Henry Raeburn's famous painting The Skating Minister is set on Duddingston Loch. The loch used to be a popular venue for skaters, with the Edinburgh Skating Club meeting there, but is now rarely sufficiently iced.

The loch was also important in the development of the sport of Curling. Duddingston Curling Society was constituted on 24 January 1795, but with records of curling on the loch dating from at least 1761. Thomson's Tower, designed by William Henry Playfair in 1824, served the society and still stands on the north side of the loch. The Society was wound up after the winter of 1854/55 when the remaining members merged with the Coates Curling Club. A new Duddingston Curling Society was created from 1894/95.

==Fishing==
Fishing is permitted in Duddingston Loch, mainly coarse fishing, and free permits can be obtained from the Holyrood Park Ranger Service. Fishing is only permitted from the north shore and any fish caught must be released back into the loch. The main species fished for are common carp, perch and roach. There are also pike in the loch.

==Wildlife==
Duddingston Loch has been a bird sanctuary since 1925. The Scottish Wildlife Trust also have a wildlife reserve at Bawsinch on the southern shore of the loch which has an area of 26 ha. As well as open water, scrub, and woodland the loch has the most extensive bed of common reed Phragmites australis in the Lothians. The mammals seen around Duddingston Loch include otter, hedgehog and water vole.
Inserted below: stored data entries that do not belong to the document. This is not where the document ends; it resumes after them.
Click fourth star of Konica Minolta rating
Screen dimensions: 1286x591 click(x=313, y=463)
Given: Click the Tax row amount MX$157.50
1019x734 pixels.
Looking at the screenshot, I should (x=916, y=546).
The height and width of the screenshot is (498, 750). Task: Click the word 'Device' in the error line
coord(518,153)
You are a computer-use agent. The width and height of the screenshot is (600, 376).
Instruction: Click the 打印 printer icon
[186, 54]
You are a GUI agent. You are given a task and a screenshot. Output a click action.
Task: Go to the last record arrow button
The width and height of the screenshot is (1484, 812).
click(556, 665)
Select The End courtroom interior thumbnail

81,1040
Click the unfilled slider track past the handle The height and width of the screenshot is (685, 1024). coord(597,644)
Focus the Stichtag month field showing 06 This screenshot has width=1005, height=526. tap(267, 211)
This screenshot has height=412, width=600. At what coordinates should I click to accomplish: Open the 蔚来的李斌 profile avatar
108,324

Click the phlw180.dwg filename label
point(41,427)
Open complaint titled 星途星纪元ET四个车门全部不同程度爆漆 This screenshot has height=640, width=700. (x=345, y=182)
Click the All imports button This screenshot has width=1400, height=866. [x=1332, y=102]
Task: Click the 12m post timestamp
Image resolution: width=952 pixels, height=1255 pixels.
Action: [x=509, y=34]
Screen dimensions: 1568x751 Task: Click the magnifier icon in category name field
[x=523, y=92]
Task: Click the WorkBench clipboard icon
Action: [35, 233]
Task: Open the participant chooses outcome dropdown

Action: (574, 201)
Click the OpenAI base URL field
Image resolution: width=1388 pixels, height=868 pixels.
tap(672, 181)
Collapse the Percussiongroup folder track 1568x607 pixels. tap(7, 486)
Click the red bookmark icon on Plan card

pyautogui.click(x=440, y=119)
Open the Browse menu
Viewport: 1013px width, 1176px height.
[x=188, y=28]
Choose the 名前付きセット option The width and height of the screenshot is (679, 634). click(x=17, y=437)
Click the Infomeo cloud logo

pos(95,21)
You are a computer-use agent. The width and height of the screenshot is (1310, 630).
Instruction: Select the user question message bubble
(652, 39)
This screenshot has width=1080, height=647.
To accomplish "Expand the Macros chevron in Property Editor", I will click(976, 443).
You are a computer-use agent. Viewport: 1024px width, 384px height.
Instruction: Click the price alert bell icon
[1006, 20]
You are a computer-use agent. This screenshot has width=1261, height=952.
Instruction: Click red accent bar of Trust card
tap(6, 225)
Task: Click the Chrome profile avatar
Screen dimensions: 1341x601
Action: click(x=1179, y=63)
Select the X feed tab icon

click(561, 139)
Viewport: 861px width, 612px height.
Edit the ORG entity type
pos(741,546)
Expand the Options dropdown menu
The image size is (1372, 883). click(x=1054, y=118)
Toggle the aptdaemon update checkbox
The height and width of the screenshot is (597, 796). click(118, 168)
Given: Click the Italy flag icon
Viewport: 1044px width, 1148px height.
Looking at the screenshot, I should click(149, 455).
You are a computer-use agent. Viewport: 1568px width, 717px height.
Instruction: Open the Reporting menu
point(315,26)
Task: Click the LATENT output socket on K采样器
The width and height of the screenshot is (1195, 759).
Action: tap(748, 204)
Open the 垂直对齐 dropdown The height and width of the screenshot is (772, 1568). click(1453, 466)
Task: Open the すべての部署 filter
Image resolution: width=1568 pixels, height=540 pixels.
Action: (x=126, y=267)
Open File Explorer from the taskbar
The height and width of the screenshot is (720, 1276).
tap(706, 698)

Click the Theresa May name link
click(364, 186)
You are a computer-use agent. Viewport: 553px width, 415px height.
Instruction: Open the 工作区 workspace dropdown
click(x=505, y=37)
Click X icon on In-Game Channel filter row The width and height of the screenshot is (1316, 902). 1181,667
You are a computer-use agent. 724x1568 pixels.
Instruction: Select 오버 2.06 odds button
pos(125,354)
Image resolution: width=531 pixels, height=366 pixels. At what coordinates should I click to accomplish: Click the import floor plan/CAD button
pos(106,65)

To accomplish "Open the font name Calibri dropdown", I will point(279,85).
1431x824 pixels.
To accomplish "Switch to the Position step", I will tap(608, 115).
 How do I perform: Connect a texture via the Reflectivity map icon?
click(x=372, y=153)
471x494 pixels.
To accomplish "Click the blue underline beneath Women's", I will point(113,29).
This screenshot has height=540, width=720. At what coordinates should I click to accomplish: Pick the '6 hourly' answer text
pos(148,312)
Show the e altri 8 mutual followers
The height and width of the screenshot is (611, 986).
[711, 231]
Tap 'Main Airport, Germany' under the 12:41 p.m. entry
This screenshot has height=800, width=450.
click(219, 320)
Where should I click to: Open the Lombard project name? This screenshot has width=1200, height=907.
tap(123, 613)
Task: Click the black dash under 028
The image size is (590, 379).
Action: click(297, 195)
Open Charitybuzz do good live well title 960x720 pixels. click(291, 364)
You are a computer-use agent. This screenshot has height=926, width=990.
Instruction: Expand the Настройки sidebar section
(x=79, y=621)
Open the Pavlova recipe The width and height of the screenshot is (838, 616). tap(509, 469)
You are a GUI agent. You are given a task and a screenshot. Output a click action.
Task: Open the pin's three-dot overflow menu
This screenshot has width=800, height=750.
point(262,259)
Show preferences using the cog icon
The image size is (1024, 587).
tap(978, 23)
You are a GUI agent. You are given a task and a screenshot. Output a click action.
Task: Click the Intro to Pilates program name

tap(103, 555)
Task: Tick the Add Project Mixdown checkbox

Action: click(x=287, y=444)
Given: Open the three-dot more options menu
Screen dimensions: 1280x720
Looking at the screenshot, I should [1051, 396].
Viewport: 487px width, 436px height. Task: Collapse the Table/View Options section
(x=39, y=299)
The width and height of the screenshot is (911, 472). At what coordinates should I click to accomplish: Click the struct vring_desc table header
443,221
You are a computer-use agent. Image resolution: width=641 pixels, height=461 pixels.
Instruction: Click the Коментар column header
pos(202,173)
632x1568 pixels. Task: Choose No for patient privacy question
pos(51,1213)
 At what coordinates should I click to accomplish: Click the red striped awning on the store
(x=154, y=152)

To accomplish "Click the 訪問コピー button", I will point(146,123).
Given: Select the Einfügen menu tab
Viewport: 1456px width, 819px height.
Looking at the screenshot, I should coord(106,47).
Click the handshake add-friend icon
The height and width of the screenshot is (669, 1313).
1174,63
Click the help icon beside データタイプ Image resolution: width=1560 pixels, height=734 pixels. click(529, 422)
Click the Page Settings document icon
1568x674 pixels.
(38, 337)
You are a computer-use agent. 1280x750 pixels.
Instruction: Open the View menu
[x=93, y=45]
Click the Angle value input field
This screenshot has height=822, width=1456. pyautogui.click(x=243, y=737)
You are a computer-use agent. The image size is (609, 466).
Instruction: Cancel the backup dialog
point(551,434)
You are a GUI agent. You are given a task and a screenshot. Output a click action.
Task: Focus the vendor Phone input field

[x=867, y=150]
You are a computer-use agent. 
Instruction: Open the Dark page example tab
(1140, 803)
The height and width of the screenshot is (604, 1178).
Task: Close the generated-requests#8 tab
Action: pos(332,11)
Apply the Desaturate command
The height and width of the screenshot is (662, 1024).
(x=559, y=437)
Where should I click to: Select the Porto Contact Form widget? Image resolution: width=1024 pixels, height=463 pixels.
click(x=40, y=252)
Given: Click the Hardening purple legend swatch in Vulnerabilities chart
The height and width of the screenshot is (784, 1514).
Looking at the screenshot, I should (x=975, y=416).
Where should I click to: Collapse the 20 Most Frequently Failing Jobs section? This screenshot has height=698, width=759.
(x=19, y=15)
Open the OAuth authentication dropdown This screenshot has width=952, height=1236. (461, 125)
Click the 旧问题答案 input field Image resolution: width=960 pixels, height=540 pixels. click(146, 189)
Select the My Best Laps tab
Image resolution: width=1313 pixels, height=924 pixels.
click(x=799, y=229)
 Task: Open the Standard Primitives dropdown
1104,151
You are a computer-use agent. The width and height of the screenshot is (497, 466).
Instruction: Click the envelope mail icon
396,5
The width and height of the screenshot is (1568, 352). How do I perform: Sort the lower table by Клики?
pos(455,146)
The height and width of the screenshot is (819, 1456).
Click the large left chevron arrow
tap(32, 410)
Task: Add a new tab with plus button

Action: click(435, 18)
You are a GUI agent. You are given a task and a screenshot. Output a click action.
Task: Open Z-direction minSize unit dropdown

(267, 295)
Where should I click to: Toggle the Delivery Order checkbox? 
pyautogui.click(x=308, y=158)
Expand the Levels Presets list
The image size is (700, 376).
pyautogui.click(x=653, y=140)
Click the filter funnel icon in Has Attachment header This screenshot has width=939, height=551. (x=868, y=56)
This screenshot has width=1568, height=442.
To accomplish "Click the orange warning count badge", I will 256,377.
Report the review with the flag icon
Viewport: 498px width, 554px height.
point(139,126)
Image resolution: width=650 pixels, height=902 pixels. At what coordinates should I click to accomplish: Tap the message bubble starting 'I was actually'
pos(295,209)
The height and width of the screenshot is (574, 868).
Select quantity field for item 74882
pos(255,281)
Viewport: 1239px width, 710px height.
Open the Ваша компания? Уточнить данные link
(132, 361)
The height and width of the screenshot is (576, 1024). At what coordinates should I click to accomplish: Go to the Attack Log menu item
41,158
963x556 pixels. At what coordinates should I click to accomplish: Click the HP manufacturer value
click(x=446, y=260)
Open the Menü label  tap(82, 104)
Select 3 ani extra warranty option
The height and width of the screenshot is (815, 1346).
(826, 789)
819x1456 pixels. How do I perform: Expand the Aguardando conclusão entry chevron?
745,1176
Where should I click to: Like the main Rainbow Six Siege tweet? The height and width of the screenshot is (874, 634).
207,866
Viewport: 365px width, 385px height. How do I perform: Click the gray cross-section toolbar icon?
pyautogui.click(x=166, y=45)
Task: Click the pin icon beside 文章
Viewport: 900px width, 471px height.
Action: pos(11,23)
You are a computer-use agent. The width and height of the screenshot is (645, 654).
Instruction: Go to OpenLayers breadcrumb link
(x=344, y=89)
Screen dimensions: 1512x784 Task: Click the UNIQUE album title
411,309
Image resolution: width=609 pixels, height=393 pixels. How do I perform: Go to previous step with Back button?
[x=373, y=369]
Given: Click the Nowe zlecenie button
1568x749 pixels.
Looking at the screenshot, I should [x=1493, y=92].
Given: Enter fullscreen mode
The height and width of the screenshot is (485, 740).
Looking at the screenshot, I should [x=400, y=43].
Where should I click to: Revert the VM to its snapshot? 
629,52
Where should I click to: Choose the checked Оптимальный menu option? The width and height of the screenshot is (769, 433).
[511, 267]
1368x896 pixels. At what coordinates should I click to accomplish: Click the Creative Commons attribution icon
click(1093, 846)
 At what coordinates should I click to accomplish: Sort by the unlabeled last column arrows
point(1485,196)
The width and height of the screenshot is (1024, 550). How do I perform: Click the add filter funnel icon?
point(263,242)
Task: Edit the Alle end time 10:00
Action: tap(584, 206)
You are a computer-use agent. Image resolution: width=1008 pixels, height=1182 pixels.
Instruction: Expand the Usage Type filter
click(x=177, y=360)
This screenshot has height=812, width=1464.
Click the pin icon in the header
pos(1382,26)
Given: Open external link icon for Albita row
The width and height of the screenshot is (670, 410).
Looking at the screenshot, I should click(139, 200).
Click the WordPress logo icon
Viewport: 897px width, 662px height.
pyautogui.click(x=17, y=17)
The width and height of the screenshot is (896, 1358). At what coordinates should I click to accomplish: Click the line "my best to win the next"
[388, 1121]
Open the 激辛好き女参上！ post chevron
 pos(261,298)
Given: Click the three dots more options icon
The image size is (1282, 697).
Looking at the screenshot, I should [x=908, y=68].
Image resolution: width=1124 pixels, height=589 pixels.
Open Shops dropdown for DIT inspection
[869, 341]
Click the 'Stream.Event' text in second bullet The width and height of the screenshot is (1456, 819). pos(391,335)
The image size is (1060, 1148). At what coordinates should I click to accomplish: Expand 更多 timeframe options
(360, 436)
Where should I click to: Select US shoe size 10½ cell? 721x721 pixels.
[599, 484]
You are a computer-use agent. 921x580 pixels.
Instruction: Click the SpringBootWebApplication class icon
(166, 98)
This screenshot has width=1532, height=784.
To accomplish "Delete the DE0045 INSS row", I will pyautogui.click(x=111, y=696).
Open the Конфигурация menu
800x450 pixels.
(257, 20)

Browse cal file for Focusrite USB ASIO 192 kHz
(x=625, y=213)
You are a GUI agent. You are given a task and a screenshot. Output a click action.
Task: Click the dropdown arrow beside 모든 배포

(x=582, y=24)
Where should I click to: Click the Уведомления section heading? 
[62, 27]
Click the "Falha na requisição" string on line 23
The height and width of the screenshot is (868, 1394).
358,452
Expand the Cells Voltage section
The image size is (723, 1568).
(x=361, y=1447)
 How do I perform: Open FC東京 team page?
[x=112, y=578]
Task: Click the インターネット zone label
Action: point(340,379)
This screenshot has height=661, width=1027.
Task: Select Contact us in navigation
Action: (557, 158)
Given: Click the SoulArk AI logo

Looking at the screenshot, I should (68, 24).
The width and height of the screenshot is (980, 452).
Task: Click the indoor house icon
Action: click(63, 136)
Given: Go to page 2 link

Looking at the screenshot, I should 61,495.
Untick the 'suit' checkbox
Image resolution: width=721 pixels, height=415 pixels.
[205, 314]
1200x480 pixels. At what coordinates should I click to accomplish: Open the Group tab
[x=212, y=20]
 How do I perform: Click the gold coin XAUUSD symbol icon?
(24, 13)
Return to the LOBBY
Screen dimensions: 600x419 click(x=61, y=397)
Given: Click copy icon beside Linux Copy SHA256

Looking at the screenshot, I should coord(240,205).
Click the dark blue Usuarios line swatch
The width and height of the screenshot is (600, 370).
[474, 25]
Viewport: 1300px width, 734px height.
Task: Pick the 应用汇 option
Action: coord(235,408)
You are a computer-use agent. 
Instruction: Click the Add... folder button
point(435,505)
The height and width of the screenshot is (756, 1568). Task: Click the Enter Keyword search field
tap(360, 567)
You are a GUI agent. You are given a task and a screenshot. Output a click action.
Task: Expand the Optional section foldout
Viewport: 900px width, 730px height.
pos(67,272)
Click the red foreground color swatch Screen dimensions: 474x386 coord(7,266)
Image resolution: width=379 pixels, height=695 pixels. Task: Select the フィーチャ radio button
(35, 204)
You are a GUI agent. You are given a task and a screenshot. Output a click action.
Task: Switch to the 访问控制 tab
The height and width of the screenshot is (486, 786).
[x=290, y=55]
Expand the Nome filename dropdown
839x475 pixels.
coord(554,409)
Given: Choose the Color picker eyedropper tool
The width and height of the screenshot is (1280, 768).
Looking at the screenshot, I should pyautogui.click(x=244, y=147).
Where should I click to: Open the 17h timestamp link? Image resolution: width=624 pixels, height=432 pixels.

The loch is well known for its birds. The western end of the loch is the location of the largest heronry in the Lothians which had 27 nests in 2017. Other breeding species include Canada goose, mute swan, tufted duck, great crested grebe, sparrowhawk, sedge warbler and reed bunting. Non-breeding visitors to the loch include a number of other species of wildfowl as well as records of rarer species such as smew, ring-necked duck, ruddy duck and Great bittern.